As tradições da política externa dos EUA foram negadas pela ideologização do Departamento de Estado. O isolacionismo tradicional, o liberalismo, o realismo de Kissinger estavam fora do menu. O instrumento de ação dessa política não era mais a diplomacia, mas as Forças Armadas e as agências de inteligência. As doutrinas de emprego mesclavam forças convencionais e especiais, técnicas contraterroristas, uso de drones, ações encobertas e campanhas para asfixiar o financiamento das redes terroristas.

A transição do governo republicano alterou as preferências, mas não suavizou a ideologia, no centro da formulação. Obama foi incapaz de produzir uma política externa progressista em defesa do interesse nacional. Optou pela diplomacia da mudança de regime, derramando ideologia no Oriente Médio, Norte da África e Península Arábica. Ao promover a democracia em sociedades não liberais, consumou a instabilidade e ensejou novos e violentos regimes, como em Egito, Líbia, Somália e Síria.
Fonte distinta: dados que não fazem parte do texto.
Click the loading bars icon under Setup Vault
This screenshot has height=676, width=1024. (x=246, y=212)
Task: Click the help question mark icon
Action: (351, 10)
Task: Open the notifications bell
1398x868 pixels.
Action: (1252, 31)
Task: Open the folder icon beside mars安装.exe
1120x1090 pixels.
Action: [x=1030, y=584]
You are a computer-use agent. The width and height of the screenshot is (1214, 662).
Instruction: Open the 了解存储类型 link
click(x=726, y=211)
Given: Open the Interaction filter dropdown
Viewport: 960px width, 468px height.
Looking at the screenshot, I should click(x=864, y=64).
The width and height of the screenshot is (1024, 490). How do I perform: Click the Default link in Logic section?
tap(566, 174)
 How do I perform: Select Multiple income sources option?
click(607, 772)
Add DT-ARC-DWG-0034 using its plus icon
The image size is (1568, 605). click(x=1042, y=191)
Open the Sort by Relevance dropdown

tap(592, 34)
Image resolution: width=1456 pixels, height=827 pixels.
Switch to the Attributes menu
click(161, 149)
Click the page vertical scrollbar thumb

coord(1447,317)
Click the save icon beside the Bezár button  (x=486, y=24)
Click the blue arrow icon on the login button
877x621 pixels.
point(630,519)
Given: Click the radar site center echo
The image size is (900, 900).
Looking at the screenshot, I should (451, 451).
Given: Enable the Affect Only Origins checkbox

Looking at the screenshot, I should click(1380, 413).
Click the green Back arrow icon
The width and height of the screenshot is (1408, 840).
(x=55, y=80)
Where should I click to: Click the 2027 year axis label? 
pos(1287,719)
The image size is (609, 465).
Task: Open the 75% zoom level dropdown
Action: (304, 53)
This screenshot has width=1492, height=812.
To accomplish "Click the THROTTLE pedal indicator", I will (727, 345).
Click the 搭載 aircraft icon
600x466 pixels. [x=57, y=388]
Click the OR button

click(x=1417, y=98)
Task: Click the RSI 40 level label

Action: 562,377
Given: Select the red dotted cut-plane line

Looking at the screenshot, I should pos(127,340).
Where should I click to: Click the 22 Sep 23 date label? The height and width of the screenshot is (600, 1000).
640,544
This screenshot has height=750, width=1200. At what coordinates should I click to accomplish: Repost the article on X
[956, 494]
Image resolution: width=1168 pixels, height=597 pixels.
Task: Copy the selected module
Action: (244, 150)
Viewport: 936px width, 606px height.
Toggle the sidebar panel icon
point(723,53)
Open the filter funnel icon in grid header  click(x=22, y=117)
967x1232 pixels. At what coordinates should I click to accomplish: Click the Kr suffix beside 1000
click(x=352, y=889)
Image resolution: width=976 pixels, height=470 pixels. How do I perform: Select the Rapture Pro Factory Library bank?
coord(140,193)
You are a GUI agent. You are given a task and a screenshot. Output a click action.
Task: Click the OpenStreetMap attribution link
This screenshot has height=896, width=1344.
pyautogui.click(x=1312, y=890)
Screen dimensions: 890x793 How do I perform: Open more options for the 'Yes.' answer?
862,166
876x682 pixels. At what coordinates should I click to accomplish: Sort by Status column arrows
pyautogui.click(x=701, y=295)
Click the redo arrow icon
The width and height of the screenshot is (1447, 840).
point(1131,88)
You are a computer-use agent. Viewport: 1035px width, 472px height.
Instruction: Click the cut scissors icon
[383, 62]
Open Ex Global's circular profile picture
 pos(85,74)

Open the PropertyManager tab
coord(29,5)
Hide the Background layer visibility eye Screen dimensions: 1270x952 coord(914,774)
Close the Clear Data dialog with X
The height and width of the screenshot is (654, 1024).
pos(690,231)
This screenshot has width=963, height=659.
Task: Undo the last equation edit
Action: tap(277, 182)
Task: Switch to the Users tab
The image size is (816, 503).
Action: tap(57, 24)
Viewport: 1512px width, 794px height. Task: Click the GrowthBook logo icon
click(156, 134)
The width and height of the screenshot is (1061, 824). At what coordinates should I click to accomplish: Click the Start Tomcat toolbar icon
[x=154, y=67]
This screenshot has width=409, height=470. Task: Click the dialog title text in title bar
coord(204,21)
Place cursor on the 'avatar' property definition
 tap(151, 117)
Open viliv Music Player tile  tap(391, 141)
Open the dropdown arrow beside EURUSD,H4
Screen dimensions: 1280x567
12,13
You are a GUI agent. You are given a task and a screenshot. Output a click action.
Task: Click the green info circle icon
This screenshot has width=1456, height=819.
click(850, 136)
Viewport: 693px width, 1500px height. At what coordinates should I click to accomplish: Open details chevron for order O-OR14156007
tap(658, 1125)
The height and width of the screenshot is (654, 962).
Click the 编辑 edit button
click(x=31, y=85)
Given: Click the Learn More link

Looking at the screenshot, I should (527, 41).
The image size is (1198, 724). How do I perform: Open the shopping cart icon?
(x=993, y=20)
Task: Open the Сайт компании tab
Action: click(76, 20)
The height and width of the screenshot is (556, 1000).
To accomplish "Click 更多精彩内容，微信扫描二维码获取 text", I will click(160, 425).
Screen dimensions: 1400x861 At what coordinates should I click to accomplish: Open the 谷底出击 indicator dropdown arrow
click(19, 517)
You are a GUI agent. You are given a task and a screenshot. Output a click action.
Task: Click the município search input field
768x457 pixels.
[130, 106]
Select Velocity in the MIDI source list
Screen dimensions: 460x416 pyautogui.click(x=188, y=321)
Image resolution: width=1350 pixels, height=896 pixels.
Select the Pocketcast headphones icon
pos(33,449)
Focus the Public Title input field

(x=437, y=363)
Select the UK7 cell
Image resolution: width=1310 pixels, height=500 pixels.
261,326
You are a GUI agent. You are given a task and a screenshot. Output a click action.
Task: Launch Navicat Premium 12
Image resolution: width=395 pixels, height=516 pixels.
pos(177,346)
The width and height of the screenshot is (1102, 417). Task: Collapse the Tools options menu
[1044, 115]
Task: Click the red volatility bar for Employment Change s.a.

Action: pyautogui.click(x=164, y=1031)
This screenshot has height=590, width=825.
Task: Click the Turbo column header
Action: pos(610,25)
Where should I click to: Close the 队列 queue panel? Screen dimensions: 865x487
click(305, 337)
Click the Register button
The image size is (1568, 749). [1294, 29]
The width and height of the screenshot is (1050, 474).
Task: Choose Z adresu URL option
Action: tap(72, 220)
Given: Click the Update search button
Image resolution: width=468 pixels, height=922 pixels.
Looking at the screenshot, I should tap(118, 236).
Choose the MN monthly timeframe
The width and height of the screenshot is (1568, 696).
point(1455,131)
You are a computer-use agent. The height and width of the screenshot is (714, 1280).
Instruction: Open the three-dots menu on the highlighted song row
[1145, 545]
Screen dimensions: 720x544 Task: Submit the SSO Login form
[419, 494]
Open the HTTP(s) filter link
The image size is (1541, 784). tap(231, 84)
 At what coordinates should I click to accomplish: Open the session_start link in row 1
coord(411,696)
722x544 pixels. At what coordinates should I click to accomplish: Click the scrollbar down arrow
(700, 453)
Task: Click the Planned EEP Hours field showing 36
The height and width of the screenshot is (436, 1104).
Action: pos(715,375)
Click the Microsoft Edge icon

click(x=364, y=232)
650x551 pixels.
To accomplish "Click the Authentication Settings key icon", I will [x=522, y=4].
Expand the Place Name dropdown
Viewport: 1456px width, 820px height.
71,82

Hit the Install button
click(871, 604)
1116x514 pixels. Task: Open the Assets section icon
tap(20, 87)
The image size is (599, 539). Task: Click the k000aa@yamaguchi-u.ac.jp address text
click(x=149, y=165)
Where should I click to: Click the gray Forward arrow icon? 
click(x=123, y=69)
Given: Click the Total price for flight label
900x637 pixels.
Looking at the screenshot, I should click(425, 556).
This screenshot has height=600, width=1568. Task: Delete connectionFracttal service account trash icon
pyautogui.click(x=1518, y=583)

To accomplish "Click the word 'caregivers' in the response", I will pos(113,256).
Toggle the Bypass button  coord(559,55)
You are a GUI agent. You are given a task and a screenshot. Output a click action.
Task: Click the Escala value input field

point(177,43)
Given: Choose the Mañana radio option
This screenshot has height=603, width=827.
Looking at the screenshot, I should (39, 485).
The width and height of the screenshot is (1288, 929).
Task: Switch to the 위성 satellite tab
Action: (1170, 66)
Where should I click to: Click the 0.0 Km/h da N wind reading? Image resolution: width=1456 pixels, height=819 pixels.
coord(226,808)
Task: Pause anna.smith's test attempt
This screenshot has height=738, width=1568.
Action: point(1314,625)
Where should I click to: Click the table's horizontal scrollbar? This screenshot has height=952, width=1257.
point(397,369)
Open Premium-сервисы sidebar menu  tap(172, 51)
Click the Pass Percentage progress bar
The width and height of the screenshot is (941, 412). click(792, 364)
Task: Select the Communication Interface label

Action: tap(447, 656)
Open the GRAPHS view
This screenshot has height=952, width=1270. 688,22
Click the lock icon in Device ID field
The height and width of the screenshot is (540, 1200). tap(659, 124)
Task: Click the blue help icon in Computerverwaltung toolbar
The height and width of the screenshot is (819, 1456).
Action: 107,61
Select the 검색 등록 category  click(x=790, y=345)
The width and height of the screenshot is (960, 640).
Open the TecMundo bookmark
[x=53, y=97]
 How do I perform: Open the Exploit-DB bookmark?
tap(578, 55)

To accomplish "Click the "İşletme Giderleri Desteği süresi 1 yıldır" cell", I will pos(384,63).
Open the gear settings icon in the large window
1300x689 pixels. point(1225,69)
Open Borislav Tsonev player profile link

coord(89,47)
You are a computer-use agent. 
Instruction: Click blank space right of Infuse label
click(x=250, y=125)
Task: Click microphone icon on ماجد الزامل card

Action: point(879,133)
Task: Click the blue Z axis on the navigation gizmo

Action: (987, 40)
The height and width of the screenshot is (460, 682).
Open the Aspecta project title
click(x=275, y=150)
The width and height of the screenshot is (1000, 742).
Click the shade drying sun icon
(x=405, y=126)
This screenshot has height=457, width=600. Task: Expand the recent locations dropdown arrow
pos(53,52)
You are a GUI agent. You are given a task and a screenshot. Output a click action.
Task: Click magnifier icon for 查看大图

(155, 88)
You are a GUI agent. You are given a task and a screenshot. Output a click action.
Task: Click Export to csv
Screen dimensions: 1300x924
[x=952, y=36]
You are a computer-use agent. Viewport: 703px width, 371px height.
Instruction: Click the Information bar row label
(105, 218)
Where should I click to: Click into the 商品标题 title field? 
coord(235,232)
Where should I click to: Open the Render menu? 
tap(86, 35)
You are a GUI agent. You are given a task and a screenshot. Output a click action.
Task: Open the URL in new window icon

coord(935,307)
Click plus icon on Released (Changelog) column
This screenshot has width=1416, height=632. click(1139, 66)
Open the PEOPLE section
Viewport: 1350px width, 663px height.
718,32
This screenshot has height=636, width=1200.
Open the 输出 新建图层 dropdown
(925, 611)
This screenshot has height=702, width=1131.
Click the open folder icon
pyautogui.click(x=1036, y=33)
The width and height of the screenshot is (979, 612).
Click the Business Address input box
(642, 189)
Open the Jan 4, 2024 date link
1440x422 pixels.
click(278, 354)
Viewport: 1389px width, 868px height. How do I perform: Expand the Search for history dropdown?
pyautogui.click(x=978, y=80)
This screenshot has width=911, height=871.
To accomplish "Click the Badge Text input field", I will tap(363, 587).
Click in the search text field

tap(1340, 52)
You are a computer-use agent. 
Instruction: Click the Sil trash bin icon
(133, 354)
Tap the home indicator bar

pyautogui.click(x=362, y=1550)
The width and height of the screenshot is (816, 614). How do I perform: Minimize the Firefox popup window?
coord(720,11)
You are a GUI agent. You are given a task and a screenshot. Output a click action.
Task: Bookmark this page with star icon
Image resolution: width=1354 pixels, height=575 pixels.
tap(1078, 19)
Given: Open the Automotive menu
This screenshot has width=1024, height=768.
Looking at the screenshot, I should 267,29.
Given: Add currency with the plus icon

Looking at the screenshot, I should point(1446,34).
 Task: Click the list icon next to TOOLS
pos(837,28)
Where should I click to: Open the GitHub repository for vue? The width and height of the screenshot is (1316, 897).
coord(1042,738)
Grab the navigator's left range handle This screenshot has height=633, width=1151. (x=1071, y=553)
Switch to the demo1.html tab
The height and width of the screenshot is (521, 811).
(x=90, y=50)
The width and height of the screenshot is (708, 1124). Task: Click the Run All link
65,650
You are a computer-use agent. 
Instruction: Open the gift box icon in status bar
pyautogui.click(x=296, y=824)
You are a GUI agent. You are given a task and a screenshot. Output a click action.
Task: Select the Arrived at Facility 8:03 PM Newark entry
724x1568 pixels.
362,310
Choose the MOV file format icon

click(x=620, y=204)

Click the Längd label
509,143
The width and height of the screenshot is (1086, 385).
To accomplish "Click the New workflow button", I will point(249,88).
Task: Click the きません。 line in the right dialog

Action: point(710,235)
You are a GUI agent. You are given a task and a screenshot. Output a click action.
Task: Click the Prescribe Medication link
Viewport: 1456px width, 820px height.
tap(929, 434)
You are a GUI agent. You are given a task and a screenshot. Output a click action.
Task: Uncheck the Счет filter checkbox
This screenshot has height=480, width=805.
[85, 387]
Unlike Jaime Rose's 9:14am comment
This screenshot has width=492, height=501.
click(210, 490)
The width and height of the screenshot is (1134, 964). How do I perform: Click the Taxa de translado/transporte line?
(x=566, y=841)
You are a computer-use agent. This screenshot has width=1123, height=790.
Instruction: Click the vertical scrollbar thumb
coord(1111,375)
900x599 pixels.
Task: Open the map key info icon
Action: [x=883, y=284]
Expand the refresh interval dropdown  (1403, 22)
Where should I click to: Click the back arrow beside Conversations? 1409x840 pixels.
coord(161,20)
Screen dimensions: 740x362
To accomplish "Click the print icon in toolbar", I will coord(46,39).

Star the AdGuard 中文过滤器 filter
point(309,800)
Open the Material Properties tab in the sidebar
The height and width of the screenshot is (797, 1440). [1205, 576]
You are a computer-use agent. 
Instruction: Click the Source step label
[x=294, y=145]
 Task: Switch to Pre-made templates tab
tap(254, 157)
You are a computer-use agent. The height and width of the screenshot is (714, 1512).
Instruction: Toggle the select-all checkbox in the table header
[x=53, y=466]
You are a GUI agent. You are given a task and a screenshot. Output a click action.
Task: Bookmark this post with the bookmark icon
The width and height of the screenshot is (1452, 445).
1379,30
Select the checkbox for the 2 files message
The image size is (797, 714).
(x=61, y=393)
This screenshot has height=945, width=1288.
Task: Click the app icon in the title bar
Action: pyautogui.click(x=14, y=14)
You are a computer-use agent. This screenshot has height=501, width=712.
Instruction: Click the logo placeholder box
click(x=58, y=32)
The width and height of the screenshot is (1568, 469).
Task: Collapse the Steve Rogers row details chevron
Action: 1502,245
Trump, apesar de um bom diagnóstico inicial, não construiu uma doutrina própria, escorando-se no jacksonianismo populista/isolacionista.

As promessas não atendidas pela política externa dos EUA decorrem da estratégia de busca pela hegemonia liberal, que sacrificou os interesses por segurança e manutenção da primazia pela engenharia social de um novo excepcionalismo. A armadilha ideológica não trouxe problemas apenas para os EUA. Além de insegura, a ordem global decorrente é instável e impermeável à democracia e à liberdade. Os limites das guerras por escolha ideológica indicam que a prudência e a diplomacia terão vida longa, associadas ao equilíbrio de poder.